年末は、忙しかったが、大晦日には、工場長の民所さんが、特大の海老の天ぷらを揚げて信州そばの上に乗っけた「年越しそば」を従業員全員に振る舞ってくれた。どれもとても美味しくて卓哉にとって、幸せなひと時だった。
卓哉は、高校をあと半年というところで自主退学していた。両親は、落胆の色を隠せないように見えた。
一人暮らしをする前に、姉ヶ崎の工場で四カ月バイトをして百万円貯めた。そのお金で、車の免許を取り、自立をして強くなるとの一心で実家を出てから4カ月ほど経った頃には、当時でいう「大学入学資格検定」大検に合格した。1992年の真夏だった。
この頃には、卓哉の心の中には、両親への憎悪の感情は、ほぼ消え去り、離れて初めて分かった親のありがたみを知った。
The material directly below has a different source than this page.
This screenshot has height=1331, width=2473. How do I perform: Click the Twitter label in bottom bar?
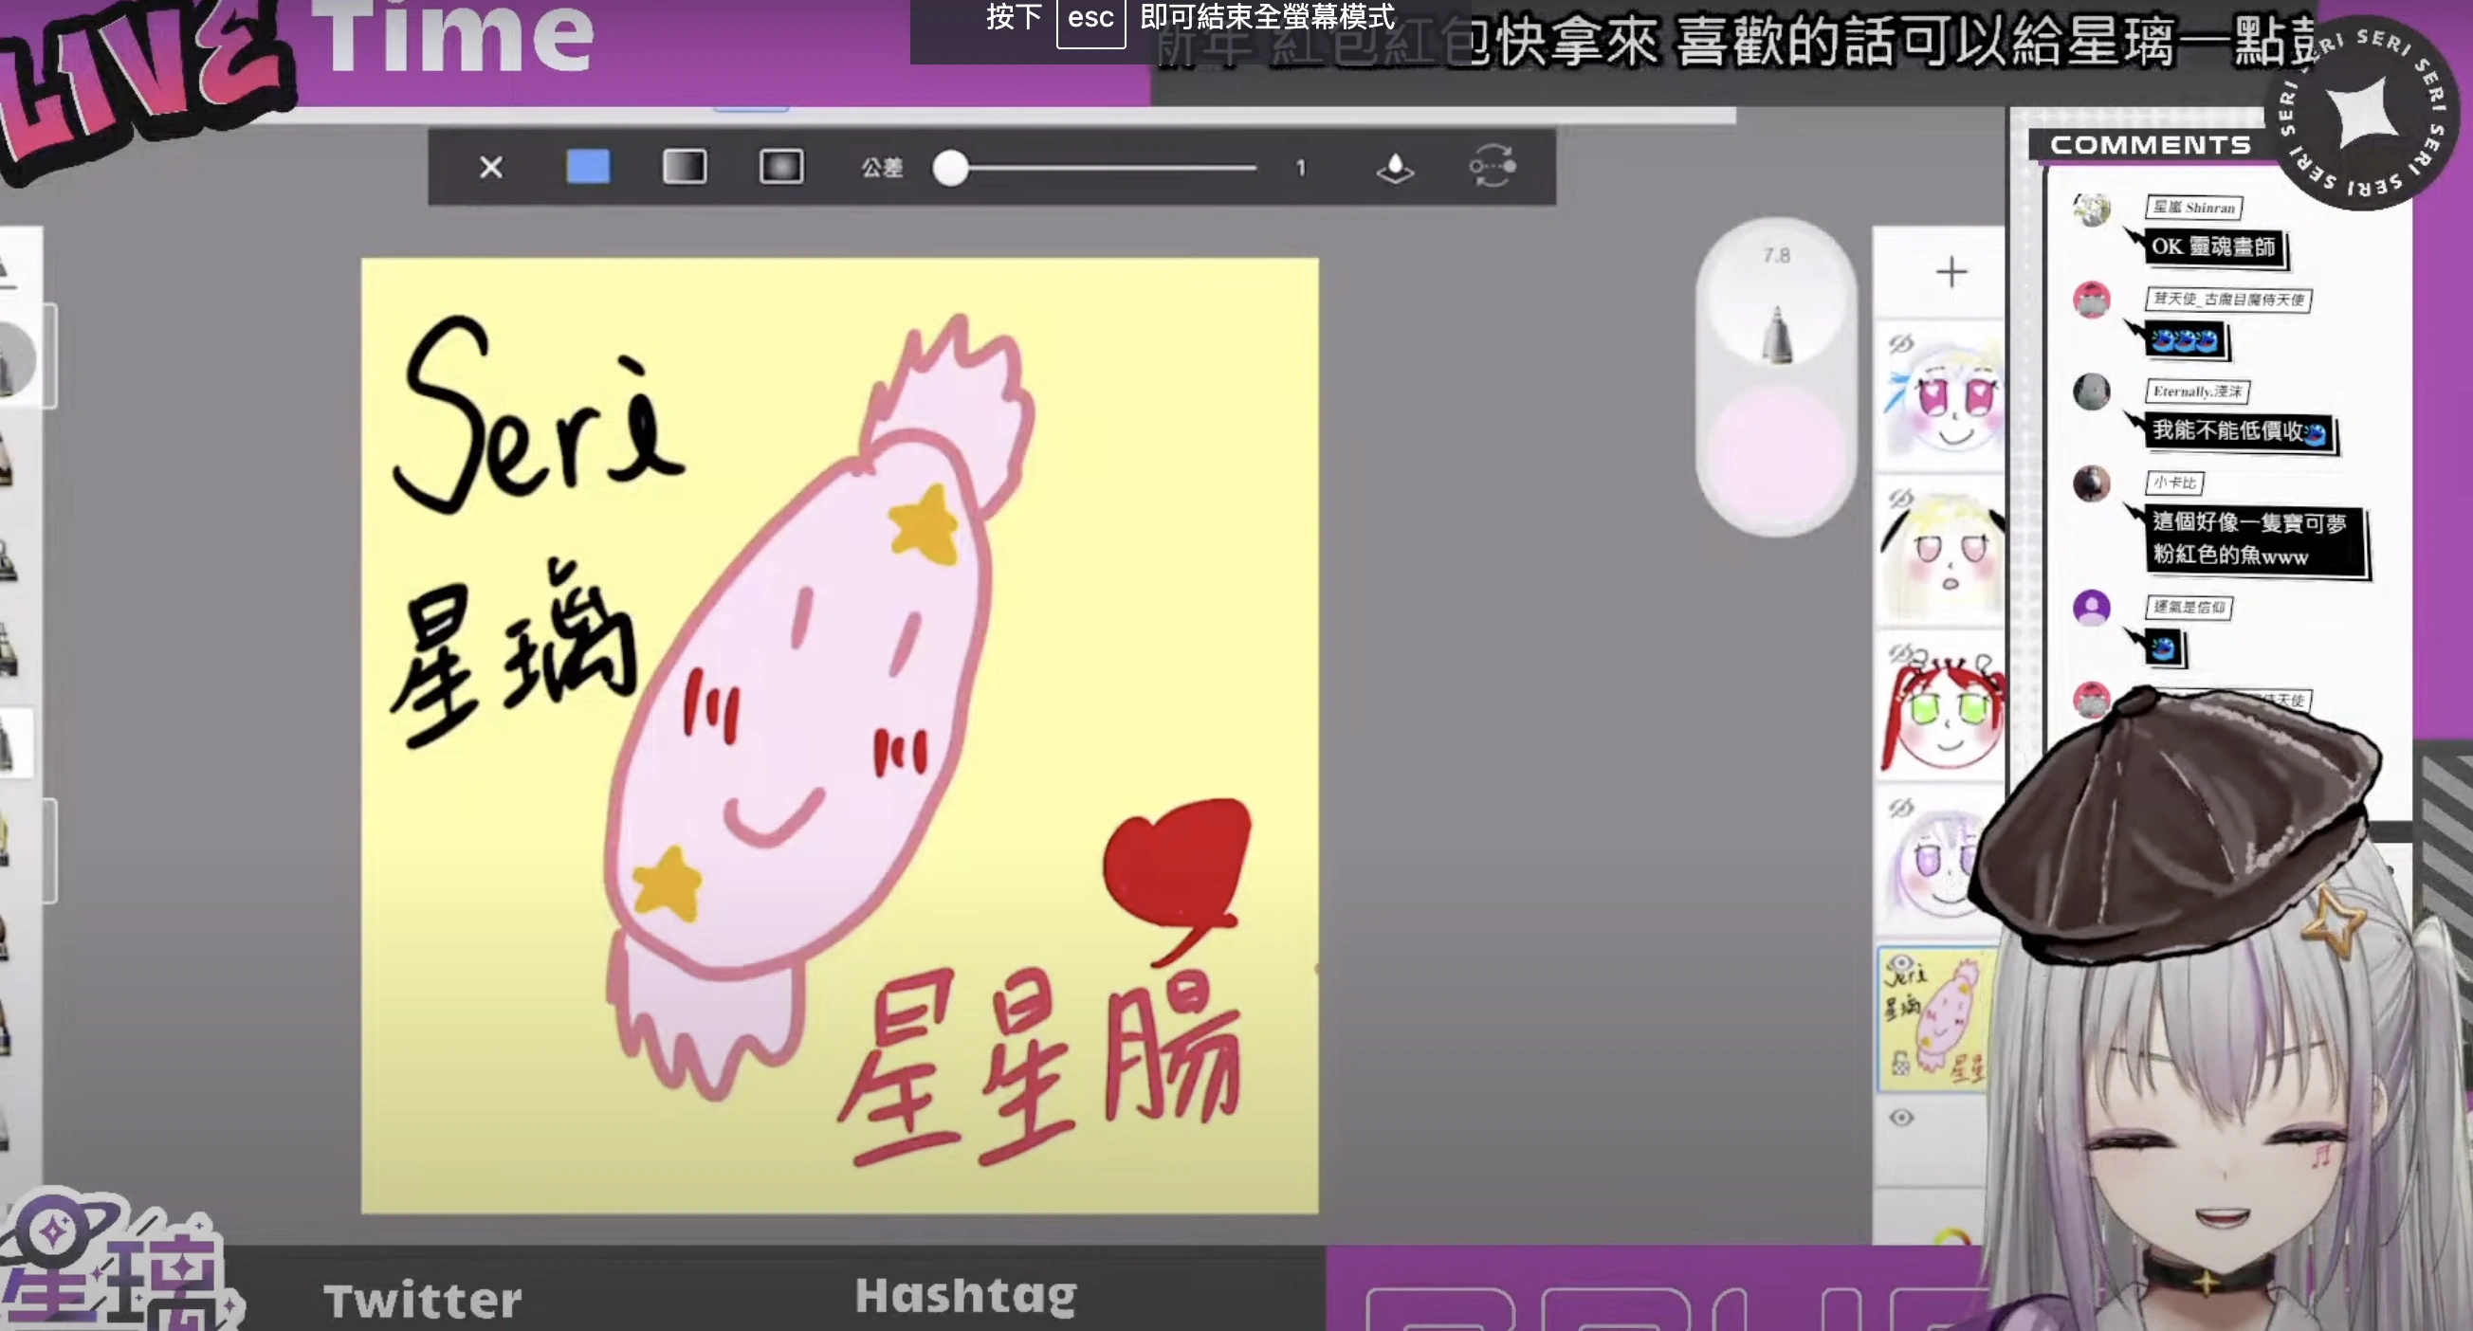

衣・食・住に関わる全ての家事や買い物、身の回りの事を全部自分でやることによって、また、恵まれた職場での経験によって卓哉は、少し、物事をいい意味で気楽に考えられるようになった。今、振り返るとこの頃が卓哉にとって人生のピークに終わるとは、当時は想像すらし得なかった。
優しかったおばちゃん達、工場長、仲間、お金、人への愛情、感謝の心……
何もかもが、音など立てずに崩れていく日が近づいていた。